Love the quote! Thanks for sharing!! 
Best!


----------



## alphadude (Jan 15, 2010)

Your videos are great! Very touching. I totally enjoyed watching Dixie's passage through 2013, and I wish you both many, MANY more happy years together. She is a beautiful, athletic, smart, and well trained golden. I was impressed at the effortless way she is able to jump through the ring. She gets some nice height. I also like the stop motion running shot with all 4 off the ground. You two seem to have a very deep bond. Keep up the great work.


----------



## CAROLINA MOM (May 12, 2009)

Great Video-I just love your Dixie!

You have done a fantastic job training her.


----------



## Wendy427 (Apr 4, 2009)

Excellent video. Dixie is such a sweetheart!


----------



## Door (Apr 2, 2010)

She loves you no matter what.


----------



## Burd (Aug 11, 2011)

Bryton2341 said:


> That was so Awesome!! Made me cry, as I have just lost my beautiful Boy!
> Love the quote! Thanks for sharing!!
> Best!


Thank you!
And I'm so sorry for your loss. </3 



alphadude said:


> Your videos are great! Very touching. I totally enjoyed watching Dixie's passage through 2013, and I wish you both many, MANY more happy years together. She is a beautiful, athletic, smart, and well trained golden. I was impressed at the effortless way she is able to jump through the ring. She gets some nice height. I also like the stop motion running shot with all 4 off the ground. You two seem to have a very deep bond. Keep up the great work.


Thanks, alphadude!
Our bond seems to have deepened over the past year. <3 It may seem hard to believe, but I actually had trouble feeling a special bond with Dixie for the first several months of having her. I really truly loved her, but just didn't feel it. You know what I mean? It's kind of hard to explain.
I didn't start feeling something with her until she was about 9 months. And it grew from there, but 2013 just felt special. <3



CAROLINA MOM said:


> Great Video-I just love your Dixie!
> 
> You have done a fantastic job training her.





Wendy427 said:


> Excellent video. Dixie is such a sweetheart!

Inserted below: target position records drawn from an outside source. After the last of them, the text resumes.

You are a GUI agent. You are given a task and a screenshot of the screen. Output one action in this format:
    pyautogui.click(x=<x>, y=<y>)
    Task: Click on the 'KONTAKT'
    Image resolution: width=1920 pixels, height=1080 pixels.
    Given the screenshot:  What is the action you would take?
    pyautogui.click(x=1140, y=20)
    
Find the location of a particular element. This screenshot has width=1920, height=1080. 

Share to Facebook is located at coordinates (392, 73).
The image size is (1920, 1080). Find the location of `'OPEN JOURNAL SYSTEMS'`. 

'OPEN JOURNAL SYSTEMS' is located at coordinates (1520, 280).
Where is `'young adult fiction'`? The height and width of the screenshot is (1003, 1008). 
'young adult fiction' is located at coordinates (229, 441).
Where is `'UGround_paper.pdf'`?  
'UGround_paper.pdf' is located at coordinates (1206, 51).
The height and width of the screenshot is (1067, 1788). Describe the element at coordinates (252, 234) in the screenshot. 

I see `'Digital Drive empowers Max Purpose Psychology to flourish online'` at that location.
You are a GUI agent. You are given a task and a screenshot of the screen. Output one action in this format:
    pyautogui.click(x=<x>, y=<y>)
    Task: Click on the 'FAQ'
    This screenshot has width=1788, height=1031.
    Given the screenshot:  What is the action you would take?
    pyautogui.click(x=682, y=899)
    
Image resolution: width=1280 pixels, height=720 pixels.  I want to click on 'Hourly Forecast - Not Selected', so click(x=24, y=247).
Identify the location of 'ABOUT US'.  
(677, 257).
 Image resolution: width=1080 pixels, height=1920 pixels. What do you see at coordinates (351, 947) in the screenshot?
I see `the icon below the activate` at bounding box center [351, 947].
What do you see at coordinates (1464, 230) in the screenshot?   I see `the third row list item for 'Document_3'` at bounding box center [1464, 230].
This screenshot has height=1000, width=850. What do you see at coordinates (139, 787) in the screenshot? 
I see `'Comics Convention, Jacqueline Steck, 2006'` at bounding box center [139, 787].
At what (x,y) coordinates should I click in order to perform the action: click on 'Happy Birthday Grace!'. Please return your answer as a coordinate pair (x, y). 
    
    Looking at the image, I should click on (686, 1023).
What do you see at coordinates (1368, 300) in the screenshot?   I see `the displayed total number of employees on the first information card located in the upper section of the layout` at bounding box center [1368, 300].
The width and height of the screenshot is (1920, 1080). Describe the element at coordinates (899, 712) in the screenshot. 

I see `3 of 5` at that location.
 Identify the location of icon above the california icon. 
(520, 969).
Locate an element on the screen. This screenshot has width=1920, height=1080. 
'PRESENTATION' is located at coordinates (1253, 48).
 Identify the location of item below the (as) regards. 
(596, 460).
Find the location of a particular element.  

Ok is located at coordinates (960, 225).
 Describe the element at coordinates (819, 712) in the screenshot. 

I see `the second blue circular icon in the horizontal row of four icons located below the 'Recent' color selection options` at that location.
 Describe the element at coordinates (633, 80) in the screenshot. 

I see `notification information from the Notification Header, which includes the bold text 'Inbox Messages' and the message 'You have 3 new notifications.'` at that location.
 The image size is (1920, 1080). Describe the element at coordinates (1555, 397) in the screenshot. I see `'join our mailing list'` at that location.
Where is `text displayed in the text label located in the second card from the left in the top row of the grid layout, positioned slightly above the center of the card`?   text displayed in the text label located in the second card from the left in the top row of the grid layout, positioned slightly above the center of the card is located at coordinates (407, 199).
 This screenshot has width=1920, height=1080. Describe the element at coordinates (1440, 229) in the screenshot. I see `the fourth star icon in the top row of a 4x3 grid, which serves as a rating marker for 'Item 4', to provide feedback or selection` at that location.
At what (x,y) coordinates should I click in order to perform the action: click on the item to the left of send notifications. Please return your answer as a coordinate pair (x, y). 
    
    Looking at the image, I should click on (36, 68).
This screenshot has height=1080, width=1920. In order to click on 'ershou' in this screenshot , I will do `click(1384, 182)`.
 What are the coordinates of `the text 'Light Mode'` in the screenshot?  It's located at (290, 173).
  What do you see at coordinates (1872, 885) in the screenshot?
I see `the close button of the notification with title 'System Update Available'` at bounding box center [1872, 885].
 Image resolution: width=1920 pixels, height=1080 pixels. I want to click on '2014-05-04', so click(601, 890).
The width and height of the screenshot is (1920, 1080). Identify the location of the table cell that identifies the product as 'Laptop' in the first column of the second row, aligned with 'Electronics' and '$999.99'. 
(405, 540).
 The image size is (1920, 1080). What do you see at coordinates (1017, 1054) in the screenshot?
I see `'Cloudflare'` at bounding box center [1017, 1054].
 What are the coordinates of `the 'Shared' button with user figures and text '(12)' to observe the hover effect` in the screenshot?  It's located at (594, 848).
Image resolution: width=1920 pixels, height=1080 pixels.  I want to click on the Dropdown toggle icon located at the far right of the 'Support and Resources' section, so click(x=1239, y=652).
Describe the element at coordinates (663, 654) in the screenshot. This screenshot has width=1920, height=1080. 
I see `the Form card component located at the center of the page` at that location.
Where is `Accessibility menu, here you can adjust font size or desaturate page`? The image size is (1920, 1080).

Thank you both very much!! :wave:


----------



## alphadude (Jan 15, 2010)

1995yope said:


> Thanks, alphadude!
> Our bond seems to have deepened over the past year. <3 It may seem hard to believe, but I actually had trouble feeling a special bond with Dixie for the first several months of having her. I really truly loved her, but just didn't feel it. You know what I mean? It's kind of hard to explain.
> I didn't start feeling something with her until she was about 9 months. And it grew from there, but 2013 just felt special. <3


I hear that. Ax and I got off to a rocky start too once upon a time but now we're best buds.


----------



## Stephan (May 23, 2011)

I like the video! Thank you!


----------



## swishywagga (Nov 13, 2012)

I don't know how I managed to get to Easter and not see your video!, wonderful footage of Dixie as always x


----------